Experts from a wide variety of clinical and basic research areas, including neuroimaging, pain, neural plasticity, the sympathetic nervous system, and the immune system, were invited to bring their knowledge and research approaches to bear on the difficult clinical problem of RSD/CRPS. The participants considered the current knowledge about RSD/CRPS in the context of the state-of-the-art research tools used in their laboratories and proposed ways to apply these approaches to RSD/CRPS. The goal of the conference was to foster innovative research into the mechanism(s), epidemiology, and treatment of RSD/CRPS by their cross-disciplinary discussions.

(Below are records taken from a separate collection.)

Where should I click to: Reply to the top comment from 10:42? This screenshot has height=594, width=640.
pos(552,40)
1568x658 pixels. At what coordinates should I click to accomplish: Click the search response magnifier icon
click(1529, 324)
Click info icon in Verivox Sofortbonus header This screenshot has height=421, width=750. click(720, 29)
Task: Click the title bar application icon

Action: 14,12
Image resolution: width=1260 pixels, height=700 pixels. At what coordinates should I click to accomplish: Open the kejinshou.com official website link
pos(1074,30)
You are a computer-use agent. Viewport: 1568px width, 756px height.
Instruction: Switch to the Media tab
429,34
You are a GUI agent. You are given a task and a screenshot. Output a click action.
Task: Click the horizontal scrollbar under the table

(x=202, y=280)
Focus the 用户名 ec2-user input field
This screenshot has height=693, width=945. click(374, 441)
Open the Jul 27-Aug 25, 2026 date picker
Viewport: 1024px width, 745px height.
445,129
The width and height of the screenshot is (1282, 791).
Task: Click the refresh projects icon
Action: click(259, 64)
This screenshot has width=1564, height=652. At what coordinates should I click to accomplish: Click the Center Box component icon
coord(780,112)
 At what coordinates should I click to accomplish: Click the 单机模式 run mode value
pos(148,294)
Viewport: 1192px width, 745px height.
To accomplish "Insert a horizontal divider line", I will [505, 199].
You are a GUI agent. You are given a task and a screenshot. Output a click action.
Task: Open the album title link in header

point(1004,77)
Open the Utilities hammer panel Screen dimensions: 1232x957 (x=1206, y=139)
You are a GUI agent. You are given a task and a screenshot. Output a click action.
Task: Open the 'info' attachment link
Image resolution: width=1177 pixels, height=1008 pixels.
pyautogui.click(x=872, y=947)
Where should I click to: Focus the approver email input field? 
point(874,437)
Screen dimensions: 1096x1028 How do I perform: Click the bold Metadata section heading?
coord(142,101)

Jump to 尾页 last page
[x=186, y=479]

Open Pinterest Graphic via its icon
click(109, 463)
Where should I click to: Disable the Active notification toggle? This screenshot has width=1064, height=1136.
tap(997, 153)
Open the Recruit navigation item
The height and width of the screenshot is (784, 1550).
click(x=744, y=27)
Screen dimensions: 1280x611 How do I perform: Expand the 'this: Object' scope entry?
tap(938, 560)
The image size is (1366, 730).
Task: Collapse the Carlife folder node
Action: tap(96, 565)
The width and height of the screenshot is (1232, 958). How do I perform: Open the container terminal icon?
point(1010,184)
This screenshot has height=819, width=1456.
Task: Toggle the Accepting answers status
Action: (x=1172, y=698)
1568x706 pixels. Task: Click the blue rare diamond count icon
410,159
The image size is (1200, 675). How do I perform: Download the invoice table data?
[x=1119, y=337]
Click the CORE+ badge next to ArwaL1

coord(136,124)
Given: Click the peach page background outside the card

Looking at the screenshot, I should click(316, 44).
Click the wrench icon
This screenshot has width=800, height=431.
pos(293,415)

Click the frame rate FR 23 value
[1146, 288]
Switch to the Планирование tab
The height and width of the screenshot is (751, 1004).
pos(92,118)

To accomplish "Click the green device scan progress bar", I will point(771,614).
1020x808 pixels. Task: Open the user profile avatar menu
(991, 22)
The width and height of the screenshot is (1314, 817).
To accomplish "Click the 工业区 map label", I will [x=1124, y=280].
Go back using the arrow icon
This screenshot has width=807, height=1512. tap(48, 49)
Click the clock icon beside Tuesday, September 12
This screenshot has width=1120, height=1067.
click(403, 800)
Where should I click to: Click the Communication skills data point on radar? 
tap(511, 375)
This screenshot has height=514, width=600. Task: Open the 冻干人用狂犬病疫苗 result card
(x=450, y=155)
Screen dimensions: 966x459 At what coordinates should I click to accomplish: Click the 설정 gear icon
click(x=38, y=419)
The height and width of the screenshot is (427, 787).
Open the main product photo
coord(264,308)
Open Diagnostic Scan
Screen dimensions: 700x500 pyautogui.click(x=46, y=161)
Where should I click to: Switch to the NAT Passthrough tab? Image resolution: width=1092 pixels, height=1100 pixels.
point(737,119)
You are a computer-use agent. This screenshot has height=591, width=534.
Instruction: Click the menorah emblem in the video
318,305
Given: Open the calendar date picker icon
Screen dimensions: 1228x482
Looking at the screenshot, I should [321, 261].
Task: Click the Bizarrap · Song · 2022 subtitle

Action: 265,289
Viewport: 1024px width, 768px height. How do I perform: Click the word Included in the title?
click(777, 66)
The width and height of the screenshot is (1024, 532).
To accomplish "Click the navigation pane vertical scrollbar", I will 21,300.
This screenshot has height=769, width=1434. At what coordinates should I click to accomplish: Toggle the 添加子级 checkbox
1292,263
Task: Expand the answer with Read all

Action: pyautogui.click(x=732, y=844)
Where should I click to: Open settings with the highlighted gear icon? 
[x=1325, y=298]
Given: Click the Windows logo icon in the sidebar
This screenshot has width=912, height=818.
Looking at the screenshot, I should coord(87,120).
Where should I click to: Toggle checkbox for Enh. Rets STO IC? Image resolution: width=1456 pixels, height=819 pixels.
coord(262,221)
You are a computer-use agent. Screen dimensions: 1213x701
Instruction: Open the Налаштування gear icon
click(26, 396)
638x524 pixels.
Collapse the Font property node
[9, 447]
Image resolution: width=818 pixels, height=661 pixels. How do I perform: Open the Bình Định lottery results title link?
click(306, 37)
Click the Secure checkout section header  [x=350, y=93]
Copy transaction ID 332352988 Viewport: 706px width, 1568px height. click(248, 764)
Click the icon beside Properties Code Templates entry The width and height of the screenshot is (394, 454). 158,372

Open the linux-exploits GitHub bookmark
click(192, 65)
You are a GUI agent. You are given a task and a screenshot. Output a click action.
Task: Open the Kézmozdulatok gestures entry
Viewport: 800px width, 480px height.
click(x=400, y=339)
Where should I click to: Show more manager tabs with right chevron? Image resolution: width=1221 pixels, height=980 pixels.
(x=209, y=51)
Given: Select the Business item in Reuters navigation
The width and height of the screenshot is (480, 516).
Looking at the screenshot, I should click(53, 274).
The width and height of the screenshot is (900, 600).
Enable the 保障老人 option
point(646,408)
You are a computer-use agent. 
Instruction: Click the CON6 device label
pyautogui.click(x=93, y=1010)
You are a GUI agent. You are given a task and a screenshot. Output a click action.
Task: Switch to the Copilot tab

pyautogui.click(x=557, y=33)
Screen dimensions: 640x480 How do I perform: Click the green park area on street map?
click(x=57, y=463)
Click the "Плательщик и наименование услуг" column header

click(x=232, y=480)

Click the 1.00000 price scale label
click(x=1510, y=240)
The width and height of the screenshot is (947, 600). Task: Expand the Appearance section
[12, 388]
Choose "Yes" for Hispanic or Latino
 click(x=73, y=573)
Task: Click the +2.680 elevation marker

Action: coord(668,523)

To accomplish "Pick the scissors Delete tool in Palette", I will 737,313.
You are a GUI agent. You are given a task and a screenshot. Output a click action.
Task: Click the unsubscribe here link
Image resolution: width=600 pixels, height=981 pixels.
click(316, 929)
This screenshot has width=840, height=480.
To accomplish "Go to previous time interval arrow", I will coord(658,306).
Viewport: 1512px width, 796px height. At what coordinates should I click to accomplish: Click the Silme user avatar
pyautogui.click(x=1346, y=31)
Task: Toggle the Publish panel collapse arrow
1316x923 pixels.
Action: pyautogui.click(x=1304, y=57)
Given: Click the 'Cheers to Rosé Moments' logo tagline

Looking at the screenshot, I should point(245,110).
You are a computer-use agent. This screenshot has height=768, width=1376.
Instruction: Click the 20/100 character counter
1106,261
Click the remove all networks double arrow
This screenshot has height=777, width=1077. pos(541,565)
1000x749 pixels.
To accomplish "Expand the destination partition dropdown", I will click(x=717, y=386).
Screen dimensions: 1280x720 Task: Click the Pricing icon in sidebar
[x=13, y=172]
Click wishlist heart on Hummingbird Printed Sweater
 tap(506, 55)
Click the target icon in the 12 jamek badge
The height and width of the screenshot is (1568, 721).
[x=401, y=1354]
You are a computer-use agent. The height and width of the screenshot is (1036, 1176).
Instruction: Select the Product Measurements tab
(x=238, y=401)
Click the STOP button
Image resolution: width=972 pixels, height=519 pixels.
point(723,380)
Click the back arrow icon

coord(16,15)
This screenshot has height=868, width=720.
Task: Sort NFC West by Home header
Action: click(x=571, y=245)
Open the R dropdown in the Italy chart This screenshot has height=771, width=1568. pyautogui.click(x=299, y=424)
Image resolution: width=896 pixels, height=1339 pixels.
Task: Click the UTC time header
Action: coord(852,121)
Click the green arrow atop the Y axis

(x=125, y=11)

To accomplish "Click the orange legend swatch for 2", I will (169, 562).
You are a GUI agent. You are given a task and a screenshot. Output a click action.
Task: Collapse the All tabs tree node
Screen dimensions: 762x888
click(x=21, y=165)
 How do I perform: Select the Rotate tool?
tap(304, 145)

During their presentations, the participants suggested that the mechanism(s) that causes RSD/CRPS is elusive, primarily because of the number of complex systems affected. It became obvious that a single mechanism can barely account for all of the changes seen in patients with RSD/CRPS. Several innovative hypotheses were presented at the workshop and it was agreed that several mechanisms interact to produce the symptoms of RSD/CRPS.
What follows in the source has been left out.